Reproduce the lines below, swapping each occurrence of "dropdown" for "drop-down" and leaving everything else unchanged.

**** Stored data ****

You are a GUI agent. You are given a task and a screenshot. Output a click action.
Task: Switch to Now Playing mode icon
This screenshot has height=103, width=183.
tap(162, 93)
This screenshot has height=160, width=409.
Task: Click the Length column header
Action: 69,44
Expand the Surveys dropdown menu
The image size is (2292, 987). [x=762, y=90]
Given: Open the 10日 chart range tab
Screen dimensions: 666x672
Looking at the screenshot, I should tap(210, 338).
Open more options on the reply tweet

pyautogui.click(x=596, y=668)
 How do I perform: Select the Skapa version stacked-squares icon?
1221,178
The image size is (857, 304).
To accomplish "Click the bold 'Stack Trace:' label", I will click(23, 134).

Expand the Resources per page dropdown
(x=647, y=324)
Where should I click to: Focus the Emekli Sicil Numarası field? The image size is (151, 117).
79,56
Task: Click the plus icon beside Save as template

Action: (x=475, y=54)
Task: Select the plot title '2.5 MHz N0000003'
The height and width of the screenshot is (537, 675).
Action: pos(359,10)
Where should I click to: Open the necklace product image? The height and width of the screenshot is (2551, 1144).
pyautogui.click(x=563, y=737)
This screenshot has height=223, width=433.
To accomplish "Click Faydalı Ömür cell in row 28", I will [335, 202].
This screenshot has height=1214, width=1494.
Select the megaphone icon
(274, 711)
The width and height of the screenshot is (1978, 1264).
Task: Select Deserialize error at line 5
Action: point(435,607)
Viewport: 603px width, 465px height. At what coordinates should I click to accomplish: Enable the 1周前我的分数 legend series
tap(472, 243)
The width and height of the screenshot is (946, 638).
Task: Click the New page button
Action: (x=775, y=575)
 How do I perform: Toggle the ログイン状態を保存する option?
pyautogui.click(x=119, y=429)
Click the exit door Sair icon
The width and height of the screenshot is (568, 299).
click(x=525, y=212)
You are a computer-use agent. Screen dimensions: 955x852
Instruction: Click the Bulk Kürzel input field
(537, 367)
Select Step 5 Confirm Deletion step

****

Solved problem
You are a GUI agent. You are given a task and a screenshot. Output a click action.
Task: Switch to Now Playing mode icon
This screenshot has height=103, width=183.
tap(162, 93)
This screenshot has height=160, width=409.
Task: Click the Length column header
Action: 69,44
Expand the Surveys drop-down menu
The image size is (2292, 987). [x=762, y=90]
Given: Open the 10日 chart range tab
Screen dimensions: 666x672
Looking at the screenshot, I should tap(210, 338).
Open more options on the reply tweet

pyautogui.click(x=596, y=668)
 How do I perform: Select the Skapa version stacked-squares icon?
1221,178
The image size is (857, 304).
To accomplish "Click the bold 'Stack Trace:' label", I will click(23, 134).

Expand the Resources per page drop-down
(x=647, y=324)
Where should I click to: Focus the Emekli Sicil Numarası field? The image size is (151, 117).
79,56
Task: Click the plus icon beside Save as template

Action: (x=475, y=54)
Task: Select the plot title '2.5 MHz N0000003'
The height and width of the screenshot is (537, 675).
Action: pos(359,10)
Where should I click to: Open the necklace product image? The height and width of the screenshot is (2551, 1144).
pyautogui.click(x=563, y=737)
This screenshot has height=223, width=433.
To accomplish "Click Faydalı Ömür cell in row 28", I will [335, 202].
This screenshot has height=1214, width=1494.
Select the megaphone icon
(274, 711)
The width and height of the screenshot is (1978, 1264).
Task: Select Deserialize error at line 5
Action: point(435,607)
Viewport: 603px width, 465px height. At what coordinates should I click to accomplish: Enable the 1周前我的分数 legend series
tap(472, 243)
The width and height of the screenshot is (946, 638).
Task: Click the New page button
Action: (x=775, y=575)
 How do I perform: Toggle the ログイン状態を保存する option?
pyautogui.click(x=119, y=429)
Click the exit door Sair icon
The width and height of the screenshot is (568, 299).
click(x=525, y=212)
You are a computer-use agent. Screen dimensions: 955x852
Instruction: Click the Bulk Kürzel input field
(537, 367)
Select Step 5 Confirm Deletion step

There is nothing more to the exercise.